Se daqui a poucos dias, ninguém mais vai lembrar da repercussão
desse teatro, o que resta entretanto, ao lado das ações judiciais, é um
profundo desgaste, sobretudo para a direção do colégio. Depois de receber ameaças
de morte, execração pública, xingamentos e acusações de diversos matizes, é
difícil não reconhecer que, como estão as coisas hoje, reputações e anos de
trabalho podem ser arranhados ou até destruídos em menos de uma semana, de
forma gratuita e irresponsável. Mais um dos absurdos provocados pela
polarização.
Diante disso, nós nos perguntamos: a) existe limite para a polarização? b) na democracia, ganhar uma eleição confere à “narrativa vitoriosa”

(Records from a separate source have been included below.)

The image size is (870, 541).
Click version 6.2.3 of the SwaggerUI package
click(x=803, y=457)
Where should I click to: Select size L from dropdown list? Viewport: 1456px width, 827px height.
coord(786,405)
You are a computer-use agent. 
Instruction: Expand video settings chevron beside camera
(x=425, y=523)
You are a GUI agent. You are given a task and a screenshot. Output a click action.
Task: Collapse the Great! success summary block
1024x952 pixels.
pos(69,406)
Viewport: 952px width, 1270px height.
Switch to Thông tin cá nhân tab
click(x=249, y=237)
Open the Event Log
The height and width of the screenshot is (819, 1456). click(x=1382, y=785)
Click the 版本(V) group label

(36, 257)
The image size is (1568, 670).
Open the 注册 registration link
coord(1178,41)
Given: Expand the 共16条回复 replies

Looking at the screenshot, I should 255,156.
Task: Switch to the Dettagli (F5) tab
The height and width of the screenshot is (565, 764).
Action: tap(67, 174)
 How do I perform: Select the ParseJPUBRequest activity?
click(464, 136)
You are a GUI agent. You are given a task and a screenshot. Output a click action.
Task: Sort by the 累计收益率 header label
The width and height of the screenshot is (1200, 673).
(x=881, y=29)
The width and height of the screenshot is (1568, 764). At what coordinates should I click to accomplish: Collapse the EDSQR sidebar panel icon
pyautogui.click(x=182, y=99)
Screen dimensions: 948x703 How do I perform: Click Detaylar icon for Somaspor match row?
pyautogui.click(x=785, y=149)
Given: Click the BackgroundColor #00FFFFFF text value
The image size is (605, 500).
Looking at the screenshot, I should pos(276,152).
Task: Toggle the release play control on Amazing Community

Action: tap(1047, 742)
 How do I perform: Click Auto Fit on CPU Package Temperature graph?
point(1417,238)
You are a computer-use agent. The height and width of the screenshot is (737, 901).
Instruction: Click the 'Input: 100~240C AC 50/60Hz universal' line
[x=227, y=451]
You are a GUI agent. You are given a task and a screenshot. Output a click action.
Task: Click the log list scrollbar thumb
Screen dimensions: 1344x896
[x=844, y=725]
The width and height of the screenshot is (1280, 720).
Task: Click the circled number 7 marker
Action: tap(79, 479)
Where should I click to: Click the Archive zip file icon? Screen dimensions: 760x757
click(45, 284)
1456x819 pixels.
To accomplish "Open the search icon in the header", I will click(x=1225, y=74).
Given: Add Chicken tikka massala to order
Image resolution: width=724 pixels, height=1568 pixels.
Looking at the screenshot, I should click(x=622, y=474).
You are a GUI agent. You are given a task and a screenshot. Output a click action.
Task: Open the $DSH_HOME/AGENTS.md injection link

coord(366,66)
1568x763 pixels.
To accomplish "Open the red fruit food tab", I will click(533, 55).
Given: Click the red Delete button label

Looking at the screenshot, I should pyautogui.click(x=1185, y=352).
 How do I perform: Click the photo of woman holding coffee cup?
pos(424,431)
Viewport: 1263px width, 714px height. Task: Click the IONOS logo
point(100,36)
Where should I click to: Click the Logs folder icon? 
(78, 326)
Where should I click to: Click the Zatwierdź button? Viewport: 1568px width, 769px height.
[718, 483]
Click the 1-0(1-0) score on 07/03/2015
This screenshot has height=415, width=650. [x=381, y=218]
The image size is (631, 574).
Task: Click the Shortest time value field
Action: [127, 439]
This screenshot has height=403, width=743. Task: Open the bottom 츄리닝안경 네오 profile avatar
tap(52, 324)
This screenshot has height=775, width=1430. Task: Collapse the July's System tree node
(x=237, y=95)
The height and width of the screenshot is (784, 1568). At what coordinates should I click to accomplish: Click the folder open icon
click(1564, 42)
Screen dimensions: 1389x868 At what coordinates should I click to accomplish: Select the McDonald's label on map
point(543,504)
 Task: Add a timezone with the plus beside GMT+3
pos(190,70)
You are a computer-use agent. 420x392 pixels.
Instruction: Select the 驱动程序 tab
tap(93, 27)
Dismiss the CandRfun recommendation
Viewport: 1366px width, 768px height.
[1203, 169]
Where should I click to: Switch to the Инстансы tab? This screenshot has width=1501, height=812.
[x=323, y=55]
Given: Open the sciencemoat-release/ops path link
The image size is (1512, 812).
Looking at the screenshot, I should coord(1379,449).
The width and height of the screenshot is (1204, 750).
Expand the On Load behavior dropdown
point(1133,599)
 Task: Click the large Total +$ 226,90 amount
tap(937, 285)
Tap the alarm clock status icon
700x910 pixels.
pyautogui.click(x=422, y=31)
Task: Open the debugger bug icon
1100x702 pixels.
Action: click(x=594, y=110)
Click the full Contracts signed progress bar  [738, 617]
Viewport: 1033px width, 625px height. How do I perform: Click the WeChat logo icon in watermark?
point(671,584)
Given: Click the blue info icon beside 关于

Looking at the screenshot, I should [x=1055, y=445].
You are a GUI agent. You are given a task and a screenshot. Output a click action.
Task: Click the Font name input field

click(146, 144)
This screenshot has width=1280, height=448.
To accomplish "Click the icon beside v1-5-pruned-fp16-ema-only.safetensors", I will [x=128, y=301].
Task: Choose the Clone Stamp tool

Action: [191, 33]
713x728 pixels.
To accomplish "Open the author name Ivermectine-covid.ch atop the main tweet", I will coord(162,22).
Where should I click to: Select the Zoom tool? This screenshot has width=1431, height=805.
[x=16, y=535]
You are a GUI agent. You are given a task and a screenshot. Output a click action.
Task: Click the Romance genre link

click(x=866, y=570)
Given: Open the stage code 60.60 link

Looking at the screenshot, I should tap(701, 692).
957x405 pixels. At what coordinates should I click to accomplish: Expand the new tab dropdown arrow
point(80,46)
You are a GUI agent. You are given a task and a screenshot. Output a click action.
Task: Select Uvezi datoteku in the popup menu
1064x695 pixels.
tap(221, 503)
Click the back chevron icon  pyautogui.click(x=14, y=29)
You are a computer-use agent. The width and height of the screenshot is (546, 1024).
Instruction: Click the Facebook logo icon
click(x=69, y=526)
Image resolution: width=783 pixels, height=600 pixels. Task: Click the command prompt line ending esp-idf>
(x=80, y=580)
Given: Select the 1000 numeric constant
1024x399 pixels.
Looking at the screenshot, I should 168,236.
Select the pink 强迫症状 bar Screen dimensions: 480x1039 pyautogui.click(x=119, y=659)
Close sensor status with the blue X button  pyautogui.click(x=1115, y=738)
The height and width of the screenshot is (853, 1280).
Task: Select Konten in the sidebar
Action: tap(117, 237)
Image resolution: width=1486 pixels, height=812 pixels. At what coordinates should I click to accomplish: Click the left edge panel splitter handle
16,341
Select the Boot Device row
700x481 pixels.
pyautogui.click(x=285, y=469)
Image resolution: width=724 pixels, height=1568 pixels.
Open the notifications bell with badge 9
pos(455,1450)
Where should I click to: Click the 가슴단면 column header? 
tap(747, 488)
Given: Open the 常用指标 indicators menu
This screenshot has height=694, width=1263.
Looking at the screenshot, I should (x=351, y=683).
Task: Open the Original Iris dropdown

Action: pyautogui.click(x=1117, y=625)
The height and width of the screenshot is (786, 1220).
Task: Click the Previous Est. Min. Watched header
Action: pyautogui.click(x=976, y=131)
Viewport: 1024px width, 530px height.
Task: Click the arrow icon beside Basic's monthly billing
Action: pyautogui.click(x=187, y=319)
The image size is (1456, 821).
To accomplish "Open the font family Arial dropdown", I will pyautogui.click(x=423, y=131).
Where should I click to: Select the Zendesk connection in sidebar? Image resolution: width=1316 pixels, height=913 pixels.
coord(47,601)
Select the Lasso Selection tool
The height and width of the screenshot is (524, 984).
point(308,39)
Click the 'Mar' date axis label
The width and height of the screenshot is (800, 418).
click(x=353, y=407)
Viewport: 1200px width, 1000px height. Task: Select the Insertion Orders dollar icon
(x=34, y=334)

o direito de inflamar a sociedade, silenciando, perseguindo ou execrando quem
pensa diferente?
A
Eu disse há pouco que com a polarização ninguém escuta mais
ninguém. Na verdade, ninguém respeita mais ninguém e o clima de perseguição e hostilidade
está se alastrando e se intensificando. O episódio com a deputada Joyce
Hasselman essa semana comprova isso. Ela subiu à tribuna para revelar os insultos
que tem recebido pelas redes sociais. Não satisfeitos em atacá-la, seus
‘inimigos’ agora miram a sua família. Querem intimidá-la, querem destruí-la. Mas
quem são seus detratores, afinal?
Hasselman é do partido do presidente, viajou e fez campanha
com ele, trabalhou para aprovar suas pautas na Câmara... e agora chora por
conta dos ultrajes encomendados pelo filho do presidente! Ou seja, nem os aliados
estão isentos das intimidações; nem os mais próximos estão livres de serem
linchados. De uma hora para a outra, milícias digitais tocam o terror em cima
de quem quer que seja, por que motivo for. Não há qualquer racionalidade,
qualquer coerência. Não há mais qualquer
limite. Sem querer diminuir a importância, veja que o episódio do teatro no
Hugo Simas é, então, uma mostra daquilo que está acontecendo não só aqui, mas
em Brasília, em toda parte, todo dia, com todo mundo. Se os adeptos do
linchamento digital intimidam e perseguem pessoas do mesmo grupo, o que não
farão com os adversários políticos?
Não dá pra admitir que nossa democracia esteja num período de
normalidade. Minha impressão é que as instituições não estão conseguindo conter
essa onda desestabilizadora, vide
o
episódio do envio ilegal de mensagens em massa durante as eleições: até
hoje aquilo paira e interroga! O que virá pela frente não sabemos. Ontem,
Hasselman usava a internet para ridicularizar oponentes, hoje ela é
esculhambada. Tudo pode acontecer. A tentação de usar as redes para intimidar, para
polarizar e tocar o terror pode se reverter também contra o grupo dos que estão
no poder. Eles se acreditam imunes, mas não estão.
B
A resposta para a segunda pergunta obviamente é não. Numa
democracia de verdade, quem vence a eleição, não tem o direito de querer calar
ou destruir os oponentes. Pelo contrário, uma oposição consistente e coerente é
indispensável para a democracia. Aqui, a necessidade de uma autocrítica se dirige a todos nós, independente da ideologia que professe.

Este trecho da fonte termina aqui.